Present every line of the items below as a Markdown table with the columns "No." and "Line", numbering each row and leaving out blank lines.

Items from a dataset
============

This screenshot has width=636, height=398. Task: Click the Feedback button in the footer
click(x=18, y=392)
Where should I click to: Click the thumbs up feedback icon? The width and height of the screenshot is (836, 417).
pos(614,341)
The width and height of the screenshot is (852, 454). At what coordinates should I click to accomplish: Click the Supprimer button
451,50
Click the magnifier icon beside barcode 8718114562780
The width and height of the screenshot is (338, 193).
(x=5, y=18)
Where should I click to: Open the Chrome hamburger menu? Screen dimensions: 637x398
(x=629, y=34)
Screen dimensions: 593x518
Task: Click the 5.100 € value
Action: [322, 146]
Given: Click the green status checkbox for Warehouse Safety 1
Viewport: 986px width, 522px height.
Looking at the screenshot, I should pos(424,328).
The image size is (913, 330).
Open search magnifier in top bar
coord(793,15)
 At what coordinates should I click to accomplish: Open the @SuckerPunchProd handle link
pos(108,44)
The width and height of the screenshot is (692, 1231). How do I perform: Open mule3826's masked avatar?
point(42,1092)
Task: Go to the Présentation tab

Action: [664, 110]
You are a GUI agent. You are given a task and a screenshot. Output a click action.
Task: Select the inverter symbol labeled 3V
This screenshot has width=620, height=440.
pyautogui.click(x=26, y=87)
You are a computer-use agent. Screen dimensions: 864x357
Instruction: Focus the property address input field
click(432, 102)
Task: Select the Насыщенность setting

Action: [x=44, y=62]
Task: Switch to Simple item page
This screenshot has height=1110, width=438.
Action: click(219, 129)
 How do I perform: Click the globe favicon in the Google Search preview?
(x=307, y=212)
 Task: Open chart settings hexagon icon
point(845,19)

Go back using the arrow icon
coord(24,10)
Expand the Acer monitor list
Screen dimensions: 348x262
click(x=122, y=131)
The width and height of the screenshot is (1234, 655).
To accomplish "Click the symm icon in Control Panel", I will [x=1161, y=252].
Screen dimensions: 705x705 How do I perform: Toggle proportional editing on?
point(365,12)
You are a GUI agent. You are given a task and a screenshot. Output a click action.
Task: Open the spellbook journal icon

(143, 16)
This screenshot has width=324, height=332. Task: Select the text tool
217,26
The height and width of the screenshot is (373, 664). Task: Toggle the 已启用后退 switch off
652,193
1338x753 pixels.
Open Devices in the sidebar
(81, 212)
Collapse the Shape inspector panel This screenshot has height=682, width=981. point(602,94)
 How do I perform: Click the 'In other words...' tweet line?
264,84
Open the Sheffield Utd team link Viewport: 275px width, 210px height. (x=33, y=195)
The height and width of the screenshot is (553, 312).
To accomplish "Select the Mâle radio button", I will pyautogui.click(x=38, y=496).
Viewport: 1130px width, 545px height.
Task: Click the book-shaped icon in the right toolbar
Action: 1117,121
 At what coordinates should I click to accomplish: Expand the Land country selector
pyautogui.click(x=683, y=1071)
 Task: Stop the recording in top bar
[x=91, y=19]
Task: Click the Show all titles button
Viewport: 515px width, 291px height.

============

### Response to this task
| No. | Line |
|---|---|
| 1 | This screenshot has width=636, height=398. Task: Click the Feedback button in the footer |
| 2 | click(x=18, y=392) |
| 3 | Where should I click to: Click the thumbs up feedback icon? The width and height of the screenshot is (836, 417). |
| 4 | pos(614,341) |
| 5 | The width and height of the screenshot is (852, 454). At what coordinates should I click to accomplish: Click the Supprimer button |
| 6 | 451,50 |
| 7 | Click the magnifier icon beside barcode 8718114562780 |
| 8 | The width and height of the screenshot is (338, 193). |
| 9 | (x=5, y=18) |
| 10 | Where should I click to: Open the Chrome hamburger menu? Screen dimensions: 637x398 |
| 11 | (x=629, y=34) |
| 12 | Screen dimensions: 593x518 |
| 13 | Task: Click the 5.100 € value |
| 14 | Action: [322, 146] |
| 15 | Given: Click the green status checkbox for Warehouse Safety 1 |
| 16 | Viewport: 986px width, 522px height. |
| 17 | Looking at the screenshot, I should pos(424,328). |
| 18 | The image size is (913, 330). |
| 19 | Open search magnifier in top bar |
| 20 | coord(793,15) |
| 21 |  At what coordinates should I click to accomplish: Open the @SuckerPunchProd handle link |
| 22 | pos(108,44) |
| 23 | The width and height of the screenshot is (692, 1231). How do I perform: Open mule3826's masked avatar? |
| 24 | point(42,1092) |
| 25 | Task: Go to the Présentation tab |
| 26 | Action: [664, 110] |
| 27 | You are a GUI agent. You are given a task and a screenshot. Output a click action. |
| 28 | Task: Select the inverter symbol labeled 3V |
| 29 | This screenshot has width=620, height=440. |
| 30 | pyautogui.click(x=26, y=87) |
| 31 | You are a computer-use agent. Screen dimensions: 864x357 |
| 32 | Instruction: Focus the property address input field |
| 33 | click(432, 102) |
| 34 | Task: Select the Насыщенность setting |
| 35 | Action: [x=44, y=62] |
| 36 | Task: Switch to Simple item page |
| 37 | This screenshot has height=1110, width=438. |
| 38 | Action: click(219, 129) |
| 39 |  How do I perform: Click the globe favicon in the Google Search preview? |
| 40 | (x=307, y=212) |
| 41 |  Task: Open chart settings hexagon icon |
| 42 | point(845,19) |
| 43 | Go back using the arrow icon |
| 44 | coord(24,10) |
| 45 | Expand the Acer monitor list |
| 46 | Screen dimensions: 348x262 |
| 47 | click(x=122, y=131) |
| 48 | The width and height of the screenshot is (1234, 655). |
| 49 | To accomplish "Click the symm icon in Control Panel", I will [x=1161, y=252]. |
| 50 | Screen dimensions: 705x705 How do I perform: Toggle proportional editing on? |
| 51 | point(365,12) |
| 52 | You are a GUI agent. You are given a task and a screenshot. Output a click action. |
| 53 | Task: Open the spellbook journal icon |
| 54 | (143, 16) |
| 55 | This screenshot has width=324, height=332. Task: Select the text tool |
| 56 | 217,26 |
| 57 | The height and width of the screenshot is (373, 664). Task: Toggle the 已启用后退 switch off |
| 58 | 652,193 |
| 59 | 1338x753 pixels. |
| 60 | Open Devices in the sidebar |
| 61 | (81, 212) |
| 62 | Collapse the Shape inspector panel This screenshot has height=682, width=981. point(602,94) |
| 63 |  How do I perform: Click the 'In other words...' tweet line? |
| 64 | 264,84 |
| 65 | Open the Sheffield Utd team link Viewport: 275px width, 210px height. (x=33, y=195) |
| 66 | The height and width of the screenshot is (553, 312). |
| 67 | To accomplish "Select the Mâle radio button", I will pyautogui.click(x=38, y=496). |
| 68 | Viewport: 1130px width, 545px height. |
| 69 | Task: Click the book-shaped icon in the right toolbar |
| 70 | Action: 1117,121 |
| 71 |  At what coordinates should I click to accomplish: Expand the Land country selector |
| 72 | pyautogui.click(x=683, y=1071) |
| 73 |  Task: Stop the recording in top bar |
| 74 | [x=91, y=19] |
| 75 | Task: Click the Show all titles button |
| 76 | Viewport: 515px width, 291px height. |